В общей суете я ощутила толчок и очнулась уже неудержимо катясь вниз. Несмотря на скорость этого спуска, я всё время помнила про чемоданчик и, крепко обхватив, прижимала его к себе.
От этих моих усилий сместился наш с чемоданчиком общий центр тяжести, и я покатилась, вращаясь вдоль туловища, как веретено. Но и это было не самым страшным. Когда внизу я отряхнула облепивший меня снег, я увидела, что, в отличие от меня самой, этот спуск не выдержала моя непроливашка.
Весь мешочек, где она хранилась, был пропитан чернилами, тёмно-фиолетовые пятна расползались на белом снегу, темнели на моём пальтишке и, что самое ужасное, на девственно-чистой коже чемоданчика.
Это было горе, настолько горькое, что в него не хотелось верить. Счастье не бывает долговечным. Мама даже не поругала меня и очень старалась вывести пятна. Это ей удалось с одеждой, но в рыхлую кожу чемоданчика краситель въелся сразу, и удалить его не было никакой возможности.
Пробовали разные средства, но от них стиралась краска с кожи, а пятна оставались.

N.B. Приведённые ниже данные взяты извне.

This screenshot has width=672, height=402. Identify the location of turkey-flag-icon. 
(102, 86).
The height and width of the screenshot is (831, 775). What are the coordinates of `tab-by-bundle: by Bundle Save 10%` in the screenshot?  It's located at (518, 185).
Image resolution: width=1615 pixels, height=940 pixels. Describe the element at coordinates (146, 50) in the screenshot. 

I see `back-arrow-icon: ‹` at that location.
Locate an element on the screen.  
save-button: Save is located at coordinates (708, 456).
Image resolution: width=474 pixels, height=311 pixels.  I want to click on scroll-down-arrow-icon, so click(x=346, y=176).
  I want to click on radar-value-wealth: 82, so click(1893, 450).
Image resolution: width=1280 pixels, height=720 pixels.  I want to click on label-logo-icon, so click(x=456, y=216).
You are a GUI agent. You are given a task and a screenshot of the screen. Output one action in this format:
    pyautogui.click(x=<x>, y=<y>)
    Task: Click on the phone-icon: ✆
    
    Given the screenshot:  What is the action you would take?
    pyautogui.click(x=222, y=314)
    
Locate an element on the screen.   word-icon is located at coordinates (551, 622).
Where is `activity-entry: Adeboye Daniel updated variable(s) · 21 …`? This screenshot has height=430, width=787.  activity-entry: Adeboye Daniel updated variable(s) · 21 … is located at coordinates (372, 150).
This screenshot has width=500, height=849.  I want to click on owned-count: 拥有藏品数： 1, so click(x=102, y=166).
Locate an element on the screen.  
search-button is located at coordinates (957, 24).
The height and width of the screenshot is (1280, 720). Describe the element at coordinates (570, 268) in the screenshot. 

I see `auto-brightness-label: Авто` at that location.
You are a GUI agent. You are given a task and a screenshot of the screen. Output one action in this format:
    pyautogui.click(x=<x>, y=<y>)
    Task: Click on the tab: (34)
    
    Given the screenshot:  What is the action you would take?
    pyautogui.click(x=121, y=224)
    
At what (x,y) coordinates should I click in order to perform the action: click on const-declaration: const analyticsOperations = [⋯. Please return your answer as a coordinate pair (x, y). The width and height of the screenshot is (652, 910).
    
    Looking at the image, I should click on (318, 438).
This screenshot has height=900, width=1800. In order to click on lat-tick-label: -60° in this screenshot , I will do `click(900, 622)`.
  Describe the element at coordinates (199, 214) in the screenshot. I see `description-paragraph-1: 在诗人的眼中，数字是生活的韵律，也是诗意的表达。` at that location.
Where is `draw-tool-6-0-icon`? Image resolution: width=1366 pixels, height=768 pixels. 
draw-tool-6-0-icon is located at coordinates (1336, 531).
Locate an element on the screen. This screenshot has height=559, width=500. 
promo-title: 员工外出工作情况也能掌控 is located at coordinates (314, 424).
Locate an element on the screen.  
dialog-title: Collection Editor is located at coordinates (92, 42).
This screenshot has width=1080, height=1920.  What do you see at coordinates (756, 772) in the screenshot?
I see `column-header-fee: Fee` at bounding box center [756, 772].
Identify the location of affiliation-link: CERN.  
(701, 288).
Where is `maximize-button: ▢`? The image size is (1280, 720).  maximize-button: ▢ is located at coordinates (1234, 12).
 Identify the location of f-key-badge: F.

Отчаявшись утешить меня и отмыть чемоданчик, мама положила его сверху на шкаф и однажды обнаружила, что пятна постепенно выцвели. Со временем они исчезли совсем – стойкий чернильный краситель не выдержал солнечного света.
Но это было потом, когда я уже знала, что счастье не долговечно, и старалась о чемоданчике не вспоминать.